------ DATASET RECORDS

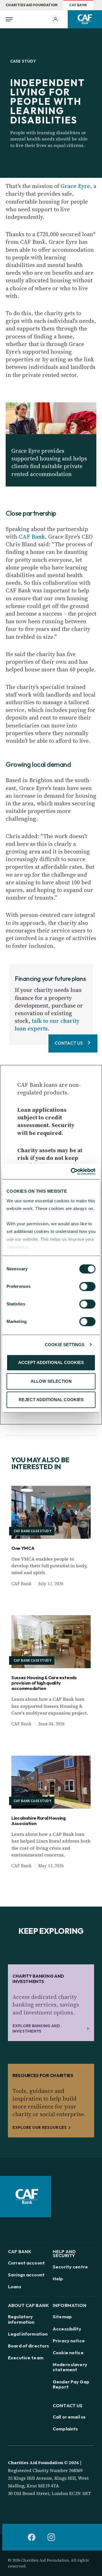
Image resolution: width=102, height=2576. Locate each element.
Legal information (28, 2333)
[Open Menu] (11, 19)
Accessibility (67, 2328)
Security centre (70, 2266)
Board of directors (28, 2345)
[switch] (87, 1286)
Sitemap (62, 2316)
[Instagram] (51, 2537)
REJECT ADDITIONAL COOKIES (51, 1399)
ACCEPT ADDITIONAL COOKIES (51, 1362)
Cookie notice (68, 2352)
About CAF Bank (28, 2304)
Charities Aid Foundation (32, 5)
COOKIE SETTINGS (65, 1344)
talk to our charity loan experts (47, 1024)
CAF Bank (78, 5)
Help (58, 2278)
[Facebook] (31, 2537)
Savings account (26, 2274)
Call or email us (69, 2416)
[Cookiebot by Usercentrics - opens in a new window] (71, 1171)
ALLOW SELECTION (51, 1381)
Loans (14, 2286)
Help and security (64, 2253)
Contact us (67, 2405)
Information (70, 2304)
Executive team (25, 2357)
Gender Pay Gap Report (71, 2384)
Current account (26, 2262)
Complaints (65, 2428)
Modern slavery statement (70, 2367)
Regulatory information (21, 2319)
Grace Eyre (75, 186)
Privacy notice (69, 2340)
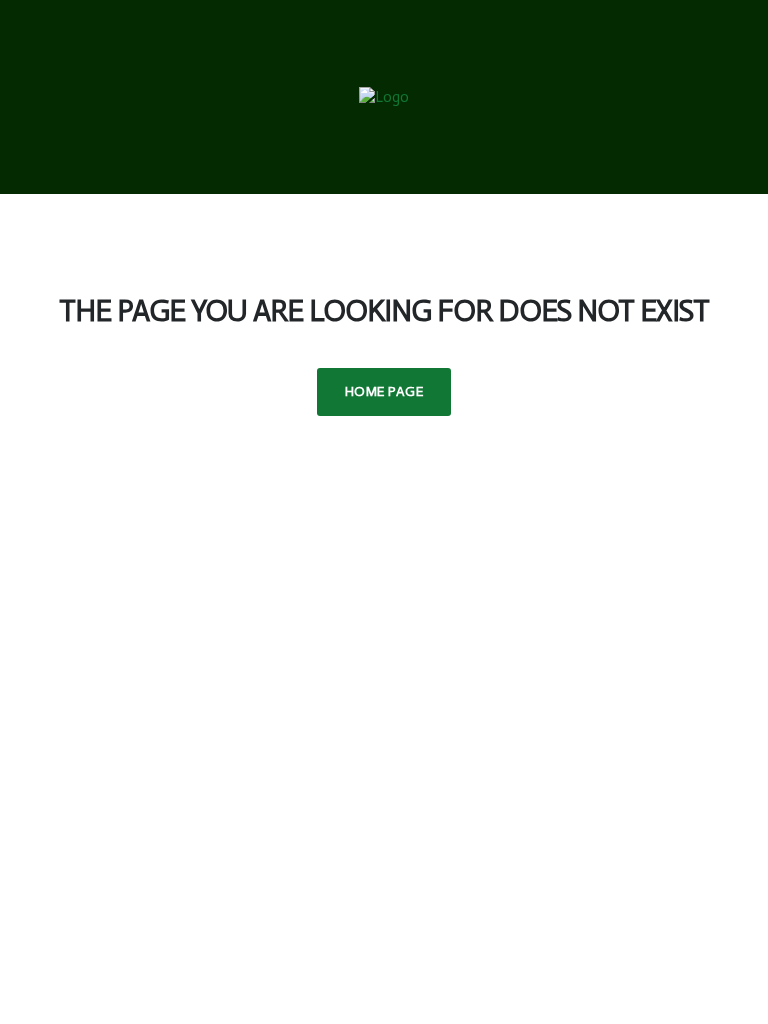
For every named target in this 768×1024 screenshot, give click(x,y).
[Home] (384, 96)
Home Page (384, 391)
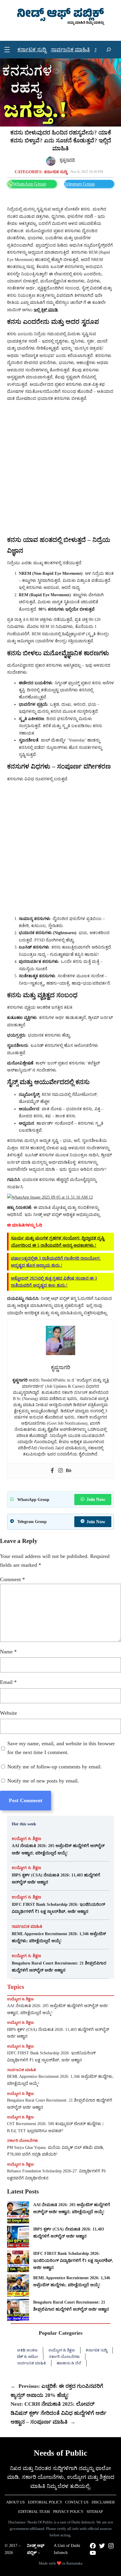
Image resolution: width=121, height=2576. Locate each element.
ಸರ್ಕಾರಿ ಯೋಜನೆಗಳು (22, 2140)
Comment (12, 1579)
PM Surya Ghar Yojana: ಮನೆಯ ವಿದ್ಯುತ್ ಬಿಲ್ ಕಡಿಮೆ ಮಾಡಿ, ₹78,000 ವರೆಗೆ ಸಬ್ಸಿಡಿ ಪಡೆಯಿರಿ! (55, 2151)
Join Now (95, 1499)
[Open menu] (7, 49)
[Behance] (68, 1471)
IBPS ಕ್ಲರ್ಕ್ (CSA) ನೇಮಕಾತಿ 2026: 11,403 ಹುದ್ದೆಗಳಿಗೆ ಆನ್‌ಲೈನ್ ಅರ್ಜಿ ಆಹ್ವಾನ (56, 1878)
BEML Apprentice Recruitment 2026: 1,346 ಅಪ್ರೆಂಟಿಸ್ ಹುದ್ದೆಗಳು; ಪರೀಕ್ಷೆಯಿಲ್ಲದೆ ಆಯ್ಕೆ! (59, 1937)
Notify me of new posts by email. (43, 1781)
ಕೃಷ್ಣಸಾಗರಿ (67, 159)
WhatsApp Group (29, 183)
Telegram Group (79, 183)
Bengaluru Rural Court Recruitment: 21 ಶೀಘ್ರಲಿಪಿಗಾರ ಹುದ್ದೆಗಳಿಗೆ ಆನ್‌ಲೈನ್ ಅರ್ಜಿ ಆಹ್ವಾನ (59, 1966)
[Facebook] (52, 1471)
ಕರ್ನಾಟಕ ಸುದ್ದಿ (55, 171)
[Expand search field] (108, 49)
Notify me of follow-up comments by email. (54, 1767)
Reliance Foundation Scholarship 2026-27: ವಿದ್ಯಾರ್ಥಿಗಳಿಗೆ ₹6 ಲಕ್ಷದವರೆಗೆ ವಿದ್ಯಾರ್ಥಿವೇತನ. (56, 2174)
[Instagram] (60, 1471)
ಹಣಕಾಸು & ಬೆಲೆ (69, 2363)
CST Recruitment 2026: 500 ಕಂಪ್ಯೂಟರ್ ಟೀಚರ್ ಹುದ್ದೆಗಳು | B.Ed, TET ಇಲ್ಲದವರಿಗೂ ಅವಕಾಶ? (55, 2127)
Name (8, 1652)
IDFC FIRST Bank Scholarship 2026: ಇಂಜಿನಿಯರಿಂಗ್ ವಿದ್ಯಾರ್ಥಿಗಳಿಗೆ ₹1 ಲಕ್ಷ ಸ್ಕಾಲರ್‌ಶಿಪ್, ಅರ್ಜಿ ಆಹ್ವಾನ (58, 1908)
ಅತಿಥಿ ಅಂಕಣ (27, 2350)
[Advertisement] (60, 468)
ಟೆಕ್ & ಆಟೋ (27, 2356)
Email (8, 1682)
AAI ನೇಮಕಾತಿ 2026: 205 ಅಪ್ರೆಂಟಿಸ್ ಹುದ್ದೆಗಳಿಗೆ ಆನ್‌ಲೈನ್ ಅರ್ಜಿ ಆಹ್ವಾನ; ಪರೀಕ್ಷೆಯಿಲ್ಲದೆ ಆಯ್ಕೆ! (58, 1849)
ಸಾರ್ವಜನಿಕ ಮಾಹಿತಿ (27, 1926)
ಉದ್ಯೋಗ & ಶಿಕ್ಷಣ (26, 1838)
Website (8, 1713)
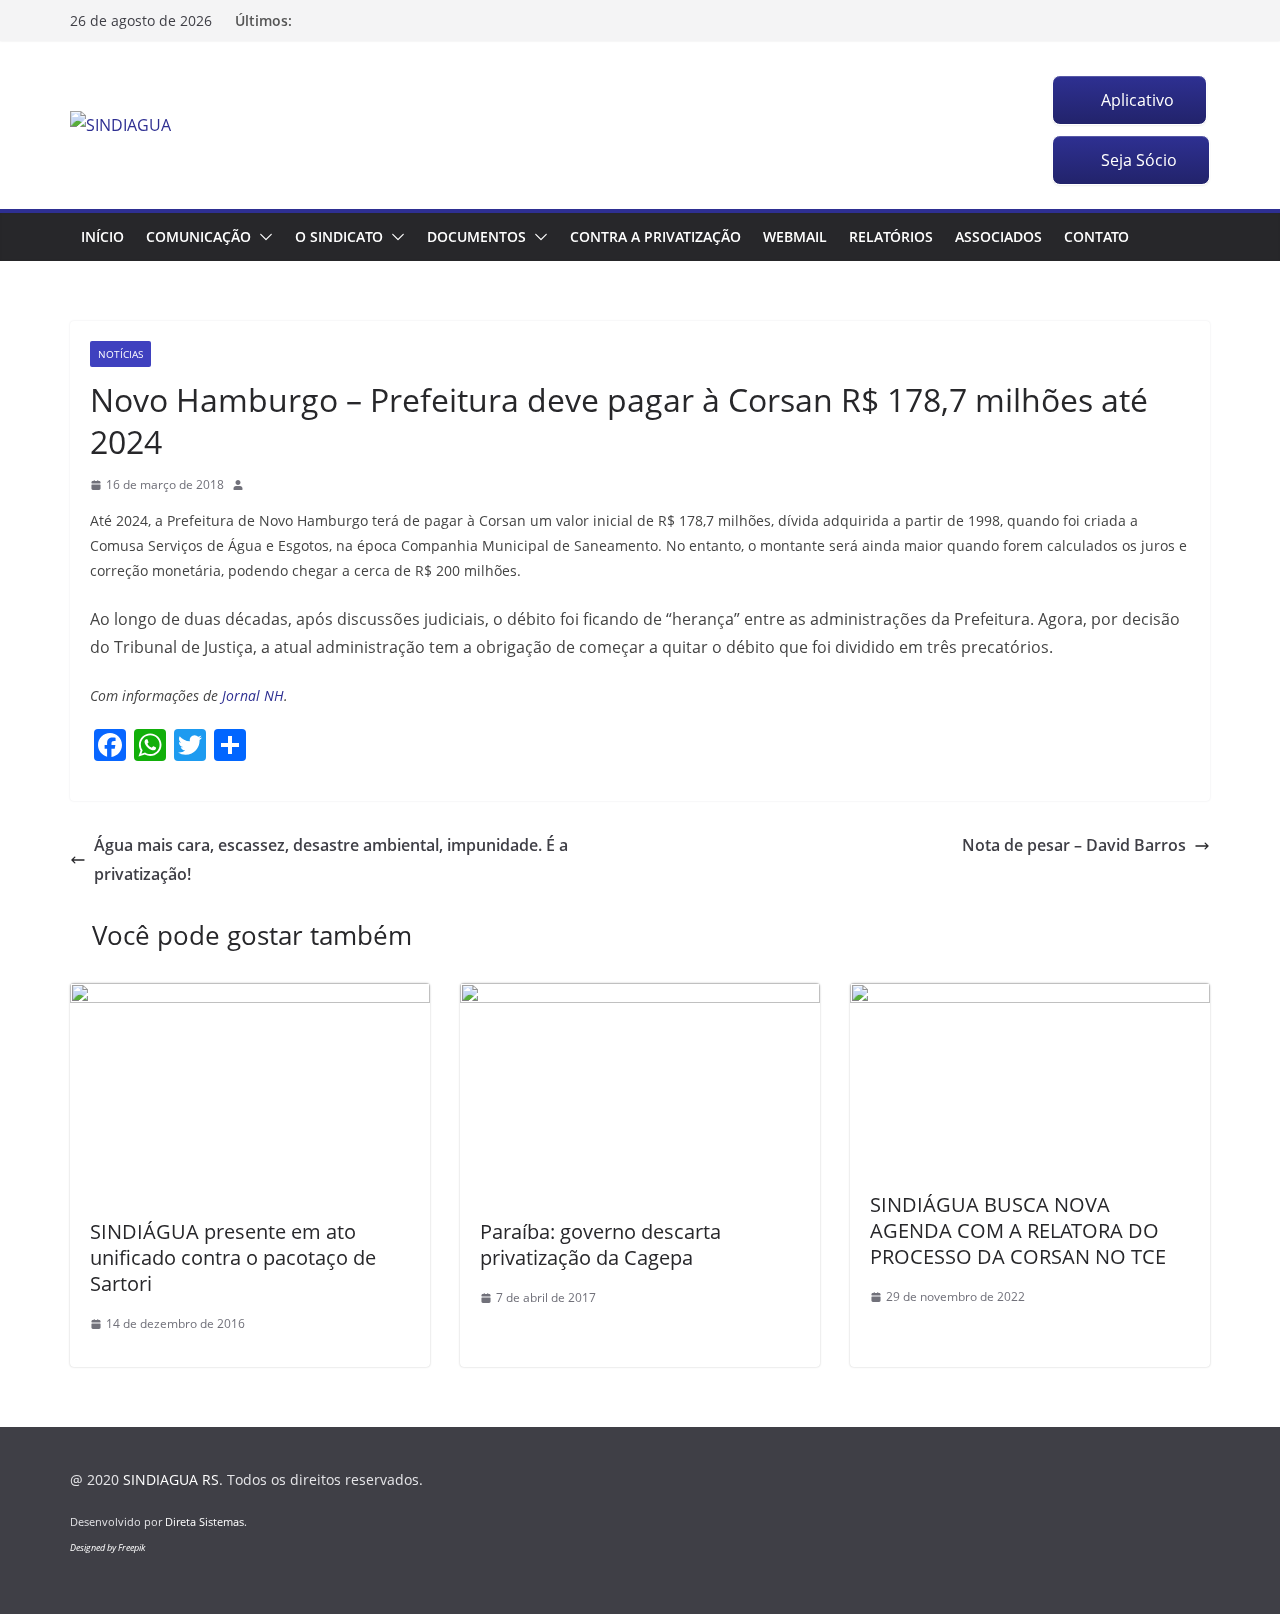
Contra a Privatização (655, 236)
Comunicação (198, 236)
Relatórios (891, 236)
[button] (262, 237)
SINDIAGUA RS (171, 1479)
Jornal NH (251, 695)
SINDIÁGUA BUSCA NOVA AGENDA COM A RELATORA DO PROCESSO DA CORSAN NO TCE (1018, 1230)
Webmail (795, 236)
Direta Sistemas (204, 1521)
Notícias (120, 354)
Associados (998, 236)
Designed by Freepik (107, 1547)
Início (102, 236)
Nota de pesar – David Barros (1074, 845)
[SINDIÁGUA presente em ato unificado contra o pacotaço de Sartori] (250, 997)
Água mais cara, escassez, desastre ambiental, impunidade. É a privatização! (331, 859)
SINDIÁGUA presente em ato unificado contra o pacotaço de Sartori (233, 1257)
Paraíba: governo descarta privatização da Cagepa (600, 1244)
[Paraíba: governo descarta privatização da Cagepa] (640, 997)
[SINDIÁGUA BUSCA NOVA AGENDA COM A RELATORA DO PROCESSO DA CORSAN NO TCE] (1030, 997)
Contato (1096, 236)
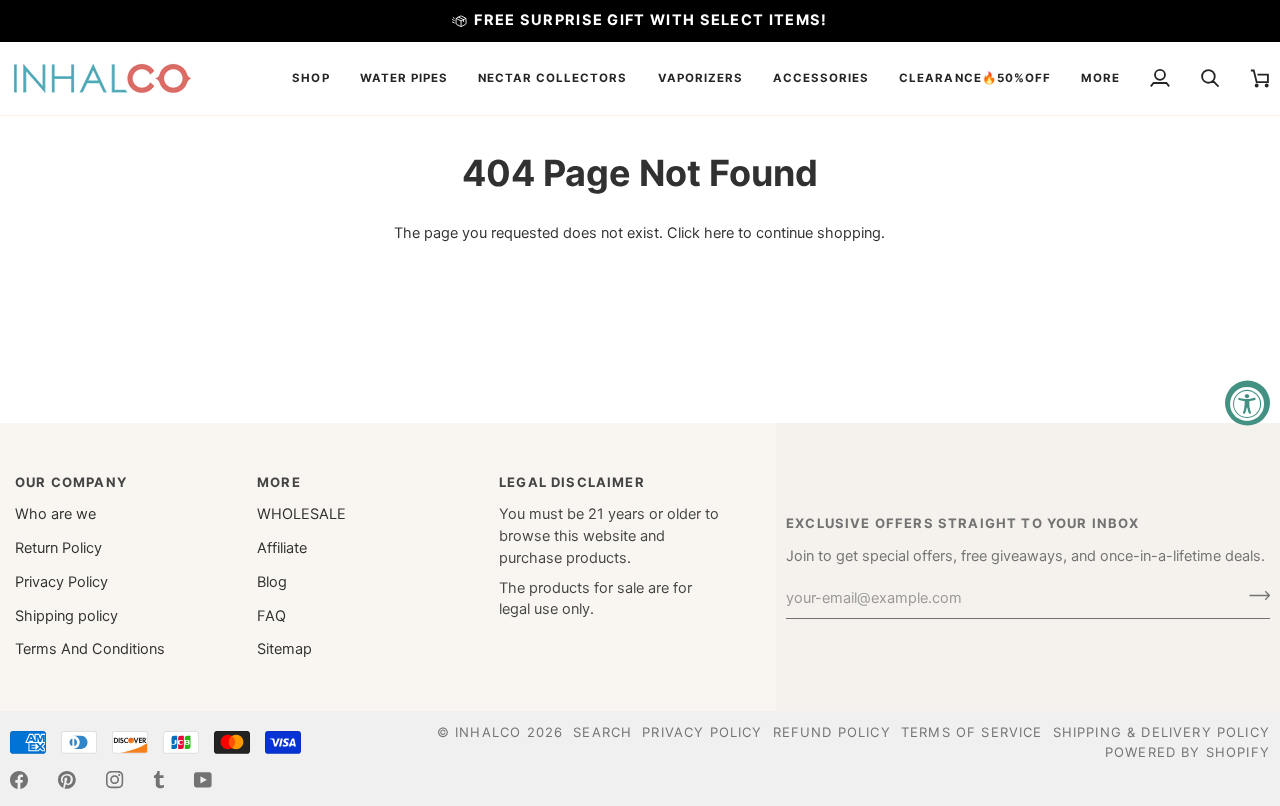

------------

When you copy the data, keep every line exact and drop the pictures.

§ **RESPONSE TO THIS EXERCISE**:
Image resolution: width=102, height=2576. Locate each element.
Legal information (28, 2333)
[Open Menu] (11, 19)
Accessibility (67, 2328)
Security centre (70, 2266)
Board of directors (28, 2345)
[switch] (87, 1286)
Sitemap (62, 2316)
[Instagram] (51, 2537)
REJECT ADDITIONAL COOKIES (51, 1399)
ACCEPT ADDITIONAL COOKIES (51, 1362)
Cookie notice (68, 2352)
About CAF Bank (28, 2304)
Charities Aid Foundation (32, 5)
COOKIE SETTINGS (65, 1344)
talk to our charity loan experts (47, 1024)
CAF Bank (78, 5)
Help (58, 2278)
[Facebook] (31, 2537)
Savings account (26, 2274)
Call or email us (69, 2416)
[Cookiebot by Usercentrics - opens in a new window] (71, 1171)
ALLOW SELECTION (51, 1381)
Loans (14, 2286)
Help and security (64, 2253)
Contact us (67, 2405)
Information (70, 2304)
Executive team (25, 2357)
Gender Pay Gap Report (71, 2384)
Current account (26, 2262)
Complaints (65, 2428)
Modern slavery statement (70, 2367)
Regulatory information (21, 2319)
Grace Eyre (75, 186)
Privacy notice (69, 2340)
For every named target in this 768×1024 screenshot, give click(x,y).
[Home] (384, 96)
Home Page (384, 391)
Image resolution: width=121, height=2576. Locate each element.
ಸರ್ಕಾರಿ ಯೋಜನೆಗಳು (22, 2140)
Comment (12, 1579)
PM Surya Ghar Yojana: ಮನೆಯ ವಿದ್ಯುತ್ ಬಿಲ್ ಕಡಿಮೆ ಮಾಡಿ, ₹78,000 ವರೆಗೆ ಸಬ್ಸಿಡಿ ಪಡೆಯಿರಿ! (55, 2151)
Join Now (95, 1499)
[Open menu] (7, 49)
[Behance] (68, 1471)
IBPS ಕ್ಲರ್ಕ್ (CSA) ನೇಮಕಾತಿ 2026: 11,403 ಹುದ್ದೆಗಳಿಗೆ ಆನ್‌ಲೈನ್ ಅರ್ಜಿ ಆಹ್ವಾನ (56, 1878)
BEML Apprentice Recruitment 2026: 1,346 ಅಪ್ರೆಂಟಿಸ್ ಹುದ್ದೆಗಳು; ಪರೀಕ್ಷೆಯಿಲ್ಲದೆ ಆಯ್ಕೆ! (59, 1937)
Notify me of new posts by email. (43, 1781)
ಕೃಷ್ಣಸಾಗರಿ (67, 159)
WhatsApp Group (29, 183)
Telegram Group (79, 183)
Bengaluru Rural Court Recruitment: 21 ಶೀಘ್ರಲಿಪಿಗಾರ ಹುದ್ದೆಗಳಿಗೆ ಆನ್‌ಲೈನ್ ಅರ್ಜಿ ಆಹ್ವಾನ (59, 1966)
[Facebook] (52, 1471)
ಕರ್ನಾಟಕ ಸುದ್ದಿ (55, 171)
[Expand search field] (108, 49)
Notify me of follow-up comments by email. (54, 1767)
Reliance Foundation Scholarship 2026-27: ವಿದ್ಯಾರ್ಥಿಗಳಿಗೆ ₹6 ಲಕ್ಷದವರೆಗೆ ವಿದ್ಯಾರ್ಥಿವೇತನ. (56, 2174)
[Instagram] (60, 1471)
ಹಣಕಾಸು & ಬೆಲೆ (69, 2363)
CST Recruitment 2026: 500 ಕಂಪ್ಯೂಟರ್ ಟೀಚರ್ ಹುದ್ದೆಗಳು | B.Ed, TET ಇಲ್ಲದವರಿಗೂ ಅವಕಾಶ? (55, 2127)
Name (8, 1652)
IDFC FIRST Bank Scholarship 2026: ಇಂಜಿನಿಯರಿಂಗ್ ವಿದ್ಯಾರ್ಥಿಗಳಿಗೆ ₹1 ಲಕ್ಷ ಸ್ಕಾಲರ್‌ಶಿಪ್, ಅರ್ಜಿ ಆಹ್ವಾನ (58, 1908)
ಅತಿಥಿ ಅಂಕಣ (27, 2350)
[Advertisement] (60, 468)
ಟೆಕ್ & ಆಟೋ (27, 2356)
Email (8, 1682)
AAI ನೇಮಕಾತಿ 2026: 205 ಅಪ್ರೆಂಟಿಸ್ ಹುದ್ದೆಗಳಿಗೆ ಆನ್‌ಲೈನ್ ಅರ್ಜಿ ಆಹ್ವಾನ; ಪರೀಕ್ಷೆಯಿಲ್ಲದೆ ಆಯ್ಕೆ! (58, 1849)
ಸಾರ್ವಜನಿಕ ಮಾಹಿತಿ (27, 1926)
ಉದ್ಯೋಗ & ಶಿಕ್ಷಣ (26, 1838)
Website (8, 1713)
Contra a Privatização (655, 236)
Comunicação (198, 236)
Relatórios (891, 236)
[button] (262, 237)
SINDIAGUA RS (171, 1479)
Jornal NH (251, 695)
SINDIÁGUA BUSCA NOVA AGENDA COM A RELATORA DO PROCESSO DA CORSAN NO TCE (1018, 1230)
Webmail (795, 236)
Direta Sistemas (204, 1521)
Notícias (120, 354)
Associados (998, 236)
Designed by Freepik (107, 1547)
Início (102, 236)
Nota de pesar – David Barros (1074, 845)
[SINDIÁGUA presente em ato unificado contra o pacotaço de Sartori] (250, 997)
Água mais cara, escassez, desastre ambiental, impunidade. É a privatização! (331, 859)
SINDIÁGUA presente em ato unificado contra o pacotaço de Sartori (233, 1257)
Paraíba: governo descarta privatização da Cagepa (600, 1244)
[Paraíba: governo descarta privatização da Cagepa] (640, 997)
[SINDIÁGUA BUSCA NOVA AGENDA COM A RELATORA DO PROCESSO DA CORSAN NO TCE] (1030, 997)
Contato (1096, 236)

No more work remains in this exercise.